Alternate Care in Iowa Workers’ Compensation: What It Takes to Succeed

March 26, 2026

Employees can request alternate care in Iowa workers’ compensation cases — but meeting the legal standard is often more difficult than expected.


By: Thania Rios

Under Iowa law, employers are required to provide injured employees with reasonable healthcare to treat their workplace injuries. Additionally, Iowa law grants employers the authority to select the physicians who provide that healthcare. However, under certain circumstances, employees can pick their own providers and at their employer’s expense. As explained in Iowa Code section 85.27,


If the employee has reason to be dissatisfied with the care offered, the employee should communicate the basis of such dissatisfaction to the employer, in writing if requested, following which the employer and the employee may agree to alternate care reasonably suited to treat the injury. If the employer and employee cannot agree on such alternate care, the commissioner may, upon application and reasonable proofs of the necessity therefor, allow and order other care.
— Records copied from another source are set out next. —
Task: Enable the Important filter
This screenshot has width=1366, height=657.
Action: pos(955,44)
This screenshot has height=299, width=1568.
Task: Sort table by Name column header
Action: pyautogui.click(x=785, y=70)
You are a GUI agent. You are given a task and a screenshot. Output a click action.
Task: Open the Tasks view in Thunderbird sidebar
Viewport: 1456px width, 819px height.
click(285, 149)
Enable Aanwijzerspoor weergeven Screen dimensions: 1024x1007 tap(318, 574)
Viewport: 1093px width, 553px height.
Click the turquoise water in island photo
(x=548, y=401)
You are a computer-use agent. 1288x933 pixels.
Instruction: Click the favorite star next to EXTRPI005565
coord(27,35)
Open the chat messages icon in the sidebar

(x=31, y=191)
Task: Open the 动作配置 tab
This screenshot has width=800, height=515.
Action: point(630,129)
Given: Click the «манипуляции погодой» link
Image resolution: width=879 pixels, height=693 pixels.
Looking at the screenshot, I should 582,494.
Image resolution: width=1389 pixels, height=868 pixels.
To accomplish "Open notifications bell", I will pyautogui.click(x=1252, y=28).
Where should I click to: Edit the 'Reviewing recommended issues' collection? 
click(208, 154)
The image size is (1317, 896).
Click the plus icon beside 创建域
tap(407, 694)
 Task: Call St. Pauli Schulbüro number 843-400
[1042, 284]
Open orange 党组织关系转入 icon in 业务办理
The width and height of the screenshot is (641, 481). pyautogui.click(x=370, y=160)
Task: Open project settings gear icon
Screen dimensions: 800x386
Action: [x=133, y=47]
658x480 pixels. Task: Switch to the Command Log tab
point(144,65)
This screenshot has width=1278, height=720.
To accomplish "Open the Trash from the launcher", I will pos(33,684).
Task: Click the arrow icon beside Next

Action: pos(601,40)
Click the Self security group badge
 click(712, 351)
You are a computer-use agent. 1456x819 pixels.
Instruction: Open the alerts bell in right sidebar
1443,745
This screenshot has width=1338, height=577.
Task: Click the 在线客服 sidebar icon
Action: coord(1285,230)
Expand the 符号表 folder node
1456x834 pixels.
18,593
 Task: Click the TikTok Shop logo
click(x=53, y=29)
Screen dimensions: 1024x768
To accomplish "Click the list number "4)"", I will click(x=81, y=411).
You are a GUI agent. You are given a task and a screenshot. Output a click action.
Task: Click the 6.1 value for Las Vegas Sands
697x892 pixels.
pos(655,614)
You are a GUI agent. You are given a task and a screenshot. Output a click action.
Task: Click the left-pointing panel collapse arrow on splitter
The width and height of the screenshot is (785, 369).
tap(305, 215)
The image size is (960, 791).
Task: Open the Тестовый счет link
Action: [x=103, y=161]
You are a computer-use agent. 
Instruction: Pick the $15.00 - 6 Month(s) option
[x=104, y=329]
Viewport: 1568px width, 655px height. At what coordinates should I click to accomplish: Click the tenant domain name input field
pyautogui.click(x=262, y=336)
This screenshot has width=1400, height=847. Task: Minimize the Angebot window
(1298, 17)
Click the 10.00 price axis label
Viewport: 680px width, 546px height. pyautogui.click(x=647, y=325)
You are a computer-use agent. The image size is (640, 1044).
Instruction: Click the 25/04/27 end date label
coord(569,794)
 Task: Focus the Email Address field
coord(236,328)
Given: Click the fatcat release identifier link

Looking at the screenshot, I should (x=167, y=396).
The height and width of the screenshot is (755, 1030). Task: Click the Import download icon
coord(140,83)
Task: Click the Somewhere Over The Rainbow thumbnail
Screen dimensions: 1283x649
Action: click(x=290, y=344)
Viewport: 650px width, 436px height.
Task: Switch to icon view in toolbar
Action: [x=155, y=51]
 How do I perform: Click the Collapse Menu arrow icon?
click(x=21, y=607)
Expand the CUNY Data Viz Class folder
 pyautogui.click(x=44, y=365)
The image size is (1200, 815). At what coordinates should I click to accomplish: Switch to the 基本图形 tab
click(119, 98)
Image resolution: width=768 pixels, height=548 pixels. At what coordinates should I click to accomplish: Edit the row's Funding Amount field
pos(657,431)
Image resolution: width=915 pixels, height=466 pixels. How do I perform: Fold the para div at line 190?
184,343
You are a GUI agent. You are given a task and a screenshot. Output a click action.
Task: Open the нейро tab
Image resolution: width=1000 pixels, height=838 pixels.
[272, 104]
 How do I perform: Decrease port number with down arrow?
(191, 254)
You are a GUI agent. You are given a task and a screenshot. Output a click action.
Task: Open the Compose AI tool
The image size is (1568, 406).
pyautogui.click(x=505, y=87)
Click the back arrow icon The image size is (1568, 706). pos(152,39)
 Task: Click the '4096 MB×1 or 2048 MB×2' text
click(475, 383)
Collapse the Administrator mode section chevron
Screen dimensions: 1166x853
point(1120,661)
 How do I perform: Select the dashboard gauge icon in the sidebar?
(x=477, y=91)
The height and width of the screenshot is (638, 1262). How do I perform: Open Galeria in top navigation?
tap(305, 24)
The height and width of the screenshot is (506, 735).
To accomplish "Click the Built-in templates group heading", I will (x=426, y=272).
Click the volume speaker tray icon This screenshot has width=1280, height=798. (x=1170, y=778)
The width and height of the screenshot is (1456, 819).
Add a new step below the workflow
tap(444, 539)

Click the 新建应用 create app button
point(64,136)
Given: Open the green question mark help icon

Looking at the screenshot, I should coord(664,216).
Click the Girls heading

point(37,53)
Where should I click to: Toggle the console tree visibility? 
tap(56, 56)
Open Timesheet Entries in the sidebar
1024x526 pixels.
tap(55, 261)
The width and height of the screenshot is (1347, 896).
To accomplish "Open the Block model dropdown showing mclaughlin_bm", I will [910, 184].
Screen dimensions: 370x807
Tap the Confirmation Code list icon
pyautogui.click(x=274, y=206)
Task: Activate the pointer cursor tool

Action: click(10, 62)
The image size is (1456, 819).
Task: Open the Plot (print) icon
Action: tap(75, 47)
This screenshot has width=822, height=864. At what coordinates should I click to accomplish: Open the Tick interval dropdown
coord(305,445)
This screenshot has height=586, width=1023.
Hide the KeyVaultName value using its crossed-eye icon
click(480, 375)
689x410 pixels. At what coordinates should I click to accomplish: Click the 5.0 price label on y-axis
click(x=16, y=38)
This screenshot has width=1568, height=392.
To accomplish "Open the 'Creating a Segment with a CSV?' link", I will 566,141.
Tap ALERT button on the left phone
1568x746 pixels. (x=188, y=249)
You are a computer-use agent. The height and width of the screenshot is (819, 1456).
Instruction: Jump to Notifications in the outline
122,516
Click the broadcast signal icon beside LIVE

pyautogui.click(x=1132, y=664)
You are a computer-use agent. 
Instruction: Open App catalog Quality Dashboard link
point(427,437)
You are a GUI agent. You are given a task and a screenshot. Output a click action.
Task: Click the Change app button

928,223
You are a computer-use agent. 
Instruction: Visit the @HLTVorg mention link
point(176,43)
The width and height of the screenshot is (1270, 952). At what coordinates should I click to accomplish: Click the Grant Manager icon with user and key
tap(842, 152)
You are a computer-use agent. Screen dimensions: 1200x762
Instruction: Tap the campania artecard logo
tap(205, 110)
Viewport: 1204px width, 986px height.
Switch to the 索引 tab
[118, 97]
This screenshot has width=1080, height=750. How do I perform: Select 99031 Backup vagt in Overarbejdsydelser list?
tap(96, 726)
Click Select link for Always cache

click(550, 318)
However, any employee interested in seeking a provider of their own choosing should be aware of what it takes to prevail. In alternate care actions, claimants have the burden of proof of proving that the care provided by defendant-employer was unreasonable. Long v. Roberts Dairy Co., 528 N.W.2d 122, 123 (Iowa 1997). To meet this burden of proof, “the claimant must show that the care was not offered promptly, was not reasonably suited to treat the injury, or that the care was unduly inconvenient for the claimant.” Id. at 122. As stated by the Supreme Court of Iowa, a “choice [of provider] does not become disagreeable just because the employee disagreed with it.” Harned v. Farmland Foods, Inc., 331 N.W.2d 98, 101 (Iowa 1996).


Under Iowa law, determining what ‘reasonable’ means for purpose of Iowa Code section 85.27 is a question of fact to be decided by the assigned deputy. As Commissioner Grell articulated in Herrera de Gonzalez v. Seaboard Triumph Foods, “[r]easonable care includes care necessary to diagnose the condition.” Herrera de Gonzalez, File No. 19002660.01 (Arb. 9/3/2020) at 4. Additionally, as the Supreme Court of Iowa stated in Pirelli-Armstrong Tire Co. v. Reynolds, “[w]hen evidence has been presented to the commissioner that the employer-authorized medical care has not been effective and that such care is ‘inferior or less extensive’ than other available care requested by the employee, the commissioner is justified by section 85.27 to order the alternate care.” Pirelli-Armstrong Tire Co., 433, 437 (Iowa 1997).


When filing a petition for alternate care, claimants must be mindful to ensure that they offer proof that the care provided by their defendant-employer was not suitable to treat their injuries. Likewise, when confronted with an alternate care petition, defendant-employers should ensure that the employee communicated their dissatisfaction with their treatment in accordance with the requirements of Iowa Code section 85.27. In Iowa workers’ compensation cases, alternate care petitions usually fail due to a lack of communication or a lack of proof of the unreasonableness of the care.